▶ _REQUIREMENTS_:
According to the article on CEOs' expectations of the finance function, what percentage of financial services CEOs expect their CFO's role to increase in significance over the next 5 years?

▶ _SELECTED EXCERPT_:
_ _ _ _

Tag Archives: financial data

CEOs Expect More From Finance Function

Banking and insurance chief executive officers (CEOs) think it’s time for their chief financial officers (CFOs) to shine. But many also have deep misgivings about whether the finance function — and its leadership — is ready to deliver real value to the business strategy.

Winds of change keep blowing

Anyone that thinks that the financial services industry has been slow to change has clearly not spent much time in the finance function. Indeed, the last decade — the past 5 years in particular — have been all about change for finance executives.

Change has been driven from all sides: new accounting standards, increased capital adequacy and/or solvency rules, heightened reporting requirements, new regulatory directives and the recent shift towards more integrated reporting are just part of the change sweeping through the financial services industry and flowing into the finance (and risk) functions at financial institutions.

At the same time, bank and insurance CFOs also need to support the organization and its business strategy. New products are being introduced, businesses are being sold or acquired, non-strategic assets are being divested and new markets are coming into scope. And with each change, the finance function has needed to respond.

Rise above the fray

While bank and insurance sector CEOs seem to sympathize with the plight of the finance function, most clearly expect their CFOs to rise above the challenge. In a recent global survey of more than
370 CEOs commissioned by KPMG International, 67 percent of financial services respondents said they expect the role of their CFO to increase in significance over the next 5 years, the highest percentage among all c-suite executives.

The problem is that few of these CEOs seem to think their finance leadership is currently ready to take on this high profile role. The same survey found that just 53 percent of the financial services CEOs thought their CFO was viewed as a valuable business partner
by the business. Only around a third of respondents believed that their CFOs truly understood the challenges they face as CEOs. Just 19 percent thought that their CFO was currently playing a critical role in supporting the CEO and the board. Simply put, the data suggests that CFOs of financial institutions still have a long way to go if they hope to live up to their CEO’s expectations.

_ _ _ _

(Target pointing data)
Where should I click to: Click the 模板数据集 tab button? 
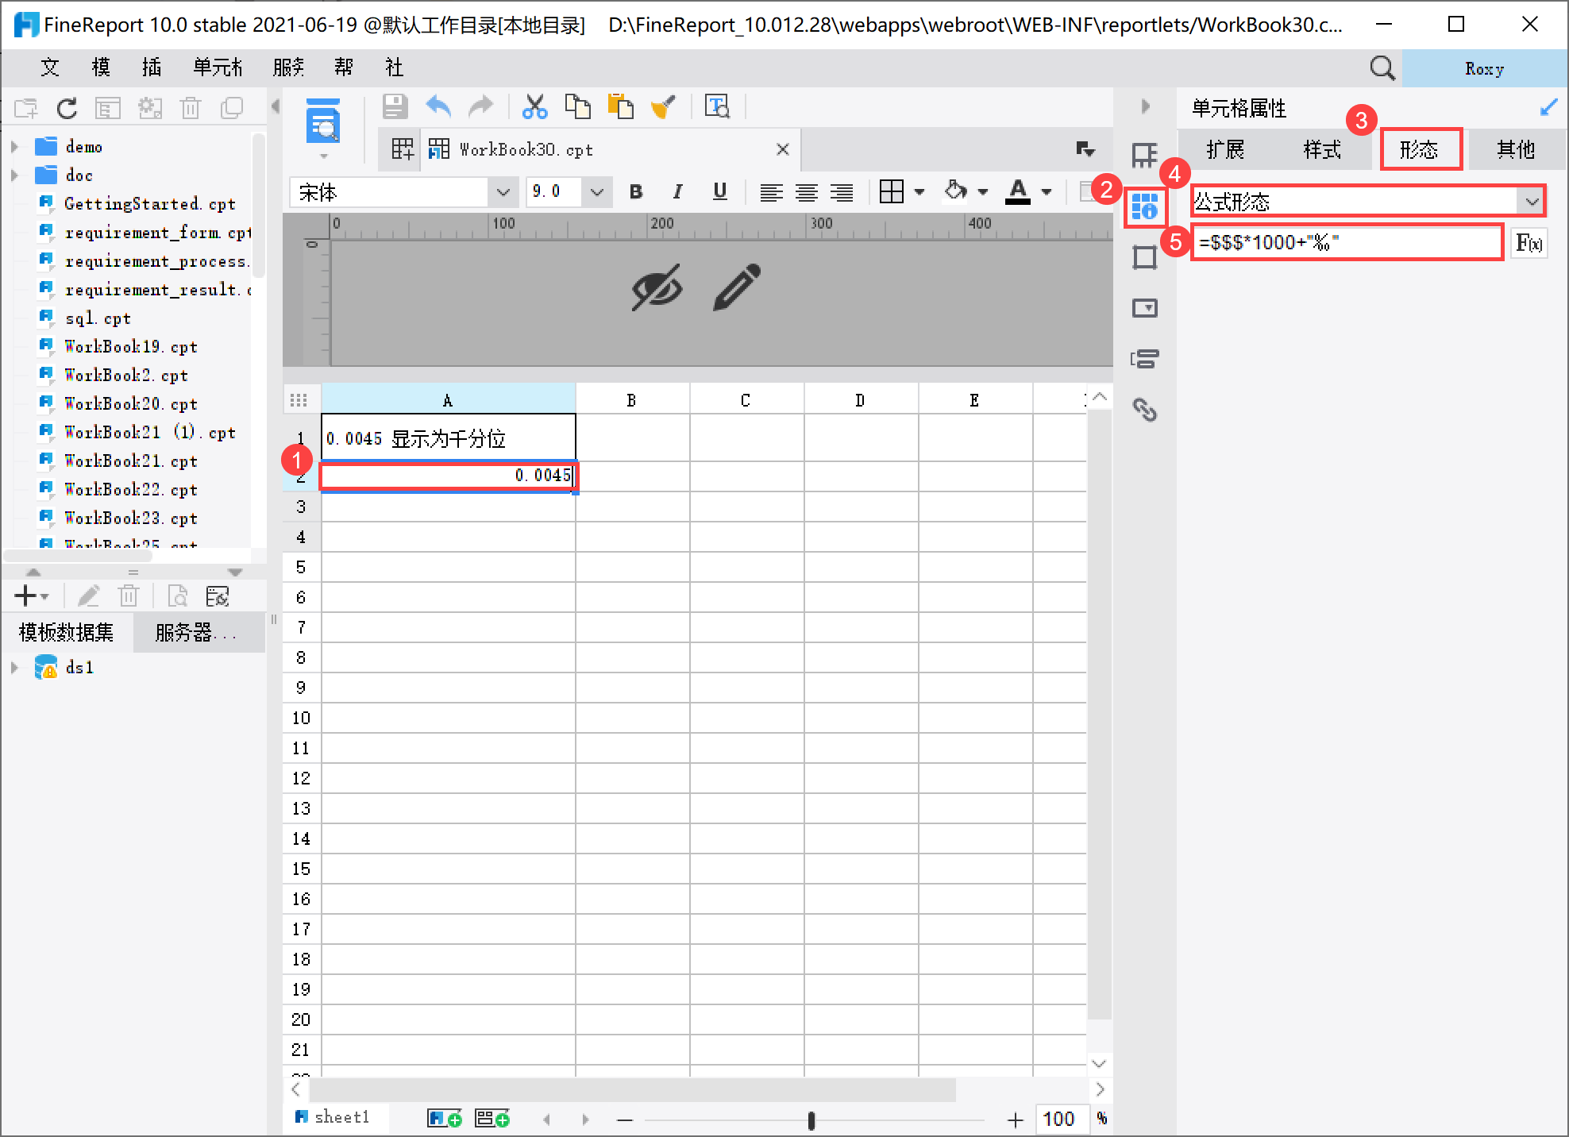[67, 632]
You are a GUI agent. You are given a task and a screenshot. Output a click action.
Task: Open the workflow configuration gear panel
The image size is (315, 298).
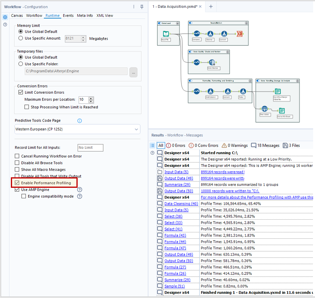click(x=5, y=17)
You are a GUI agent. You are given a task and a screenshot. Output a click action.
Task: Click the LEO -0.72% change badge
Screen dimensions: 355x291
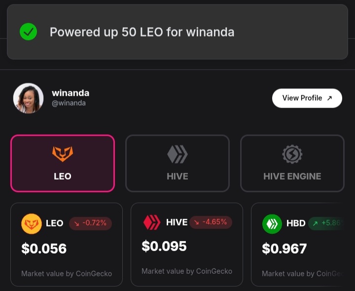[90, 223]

_ _ _ _

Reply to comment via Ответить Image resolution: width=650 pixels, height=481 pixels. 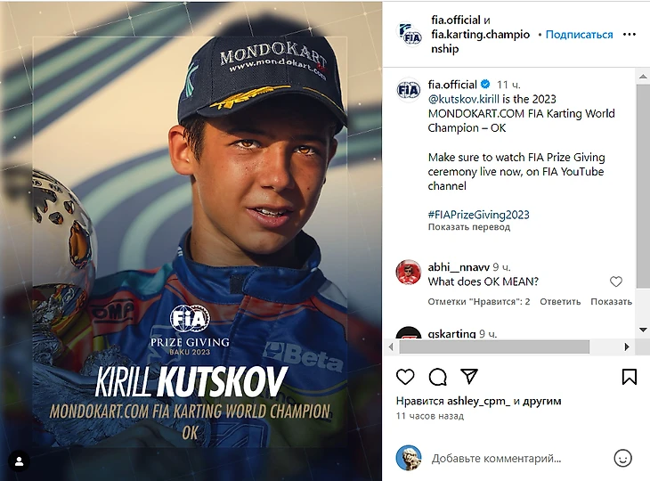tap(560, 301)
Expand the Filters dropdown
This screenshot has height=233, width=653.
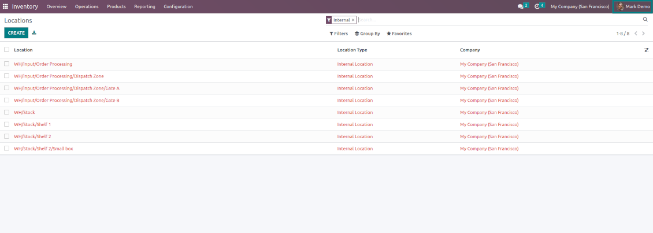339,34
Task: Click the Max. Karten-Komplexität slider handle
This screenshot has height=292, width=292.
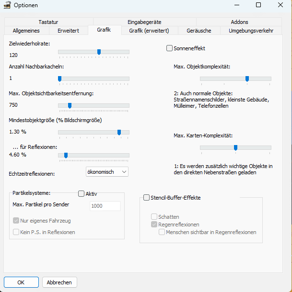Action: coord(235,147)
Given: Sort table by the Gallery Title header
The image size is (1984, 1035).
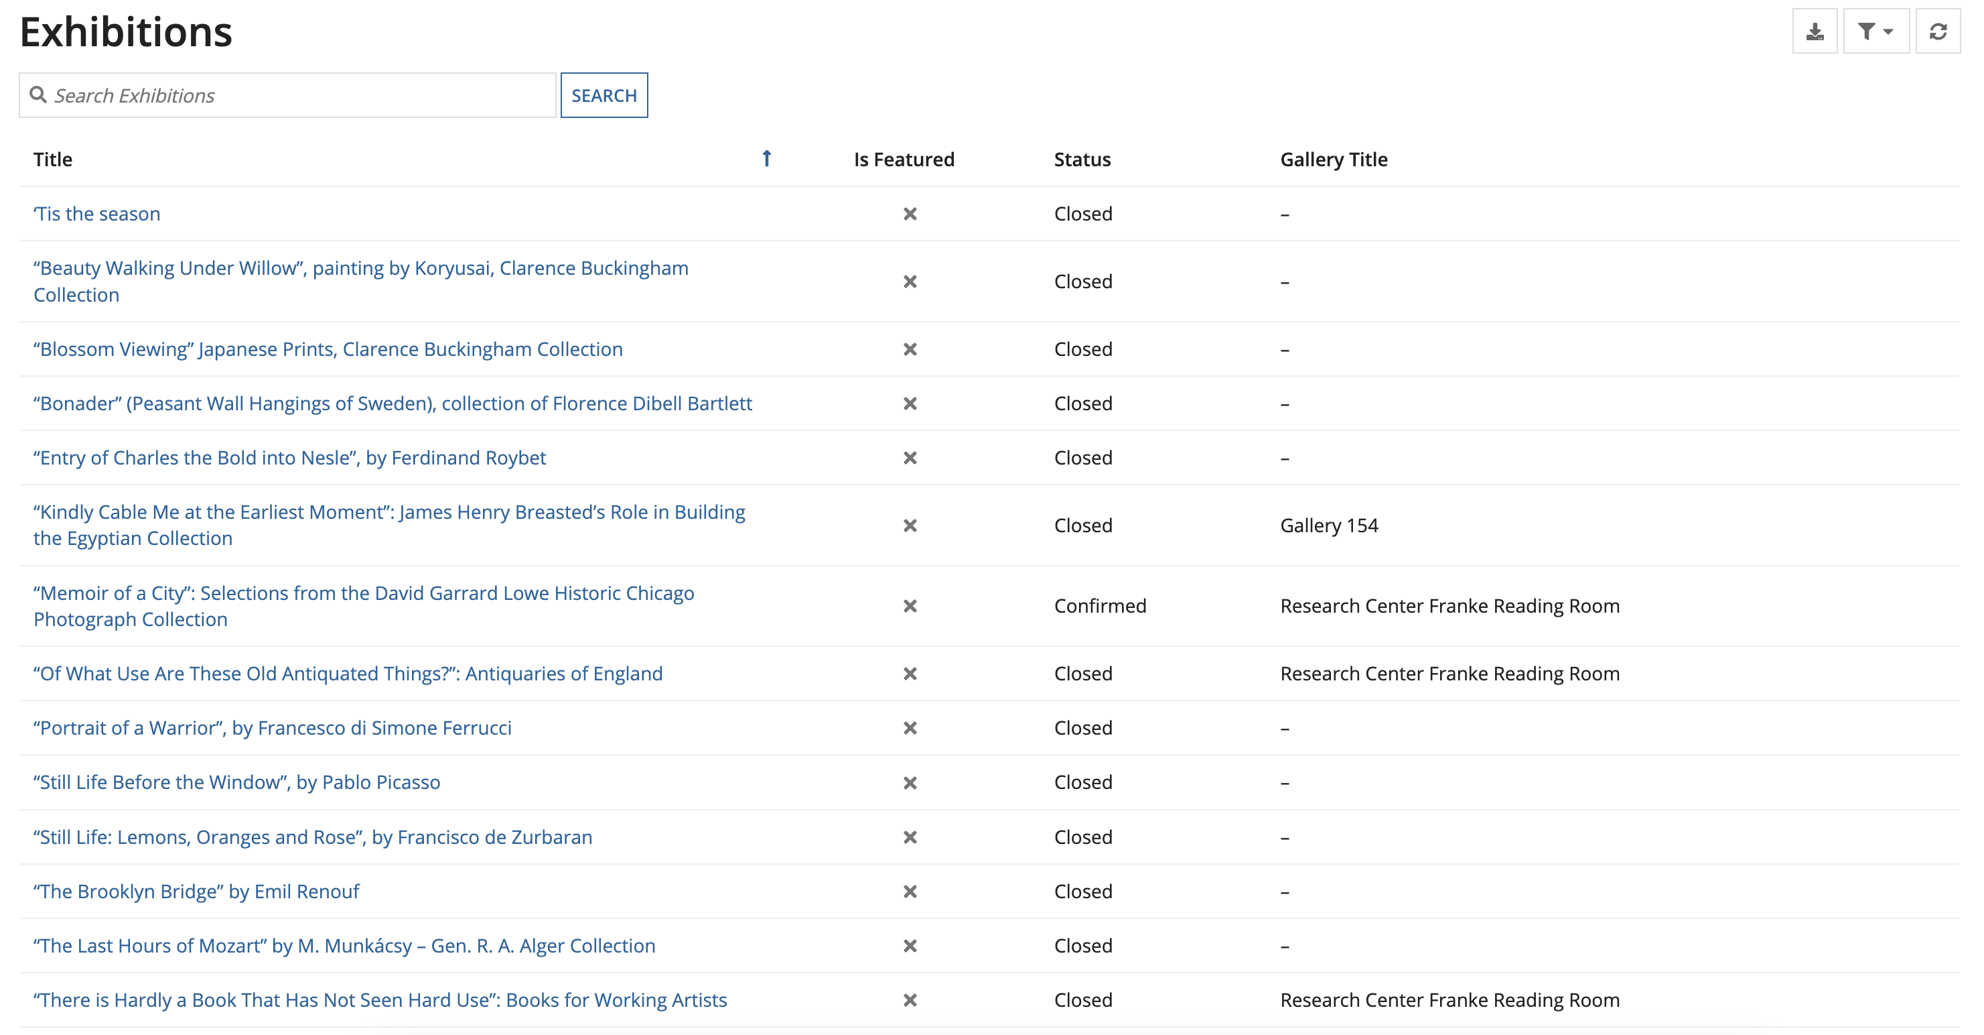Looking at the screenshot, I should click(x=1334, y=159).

_ _ _ _

▶ _RESPONSE BELOW_:
67 percent